On 11 May 2021 the Australian Government released the 2021-2022 Federal Budget (the Budget). While the Budget places a distinct focus on aged care and family initiatives such as childcare, which have been much discussed, it has also allocated funds for the development of a number of privacy initiatives within Australia.
The Budget has committed $11 million to privacy initiatives in Australia between 2021-2025. Most notably, $1 million has been allocated on a yearly basis between 2021-2025 to assist the Office of the Information Commissioner (OAIC) with its freedom of information (FOI) functions, including the appointment of a standalone Freedom of Information Commissioner who will sit within the OAIC. The position is currently filled by the Privacy Commissioner.
In addition, the OAIC has been allocated $3.5 million annually in 2021-2022 and the following year under the Digital Economy Strategy to resolve privacy complaints, conduct investigations and ensure timely handling of data breach notifications. The Government, by increasing the yearly funding of the OAIC from $26.405 million to $28.487, has evidenced an intention to bolster its regulatory and investigatory capacity.
Finally, $111.3 million has been allocated to the OAIC over two years from 2021-22 to continue the implementation of the Consumer Data Right (CDR) in the banking sector and to accelerate its rollout to other parts of the economy, including the retail energy and telecommunications sectors. This funding has been welcomed by the OAIC, with Australian Information Commissioner and Privacy Commissioner Angelene Falk committing to continue “efforts to ensure the protection of Australians CDR data and… uphold Australians’ right of access to government documents”.
The dedicated funding provided to implement the CDR highlights the Government’s intention to ensure consumers have greater access to and control over their data. This ongoing commitment to an economy-wide CDR has wide-reaching implications for organisations that process personal data in Australia in the sectors subject to CDR, which will be subject to a growing number of consumer data and product data requests in the coming years. As such, organisations in sectors earmarked for CDR should ensure they are taking steps to implement adequate processes and procedures to deal with requests under the CDR, so that they are not in breach of their obligations when the CDR is rolled out across their industry sector.
The increased funding provided to the OAIC under the Digital Economy Strategy evidences efforts by the Government to promote investments in cyber safety and information security generally. The additional funding provided will bolster the operational capacity of the OAIC and, as such, organisations should therefore expect an increasing OAIC presence in cybersecurity in both a regulatory and investigatory role.

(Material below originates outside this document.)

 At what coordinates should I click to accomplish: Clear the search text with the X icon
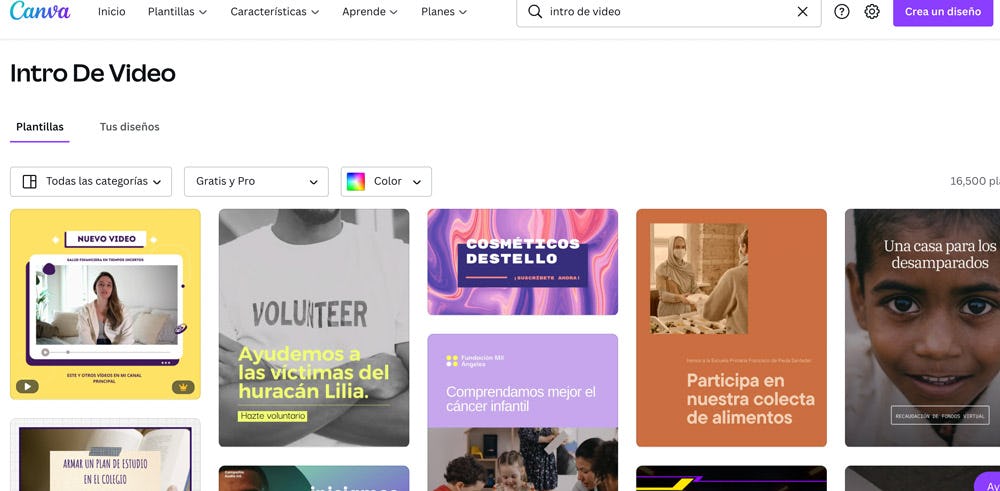click(x=802, y=12)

The establishment of a dedicated FOI Commissioner will free the Privacy Commissioner and the rest of the OAIC to focus on privacy and CDR.
By increasing the funding allocated to privacy initiatives and with the Attorney-General’s Privacy Act review well under way, the Government is looking to strengthen the investigatory and regulatory capacity of the OAIC. The Government has also committed to the implementation of new initiatives that will likely impact all organisations operating in Australia. As such, organisations should ensure adequate measures and processes are in place so that they are able to effectively and competently respond to the heightened regulatory landscape that is likely to emerge in the next 12-24 months.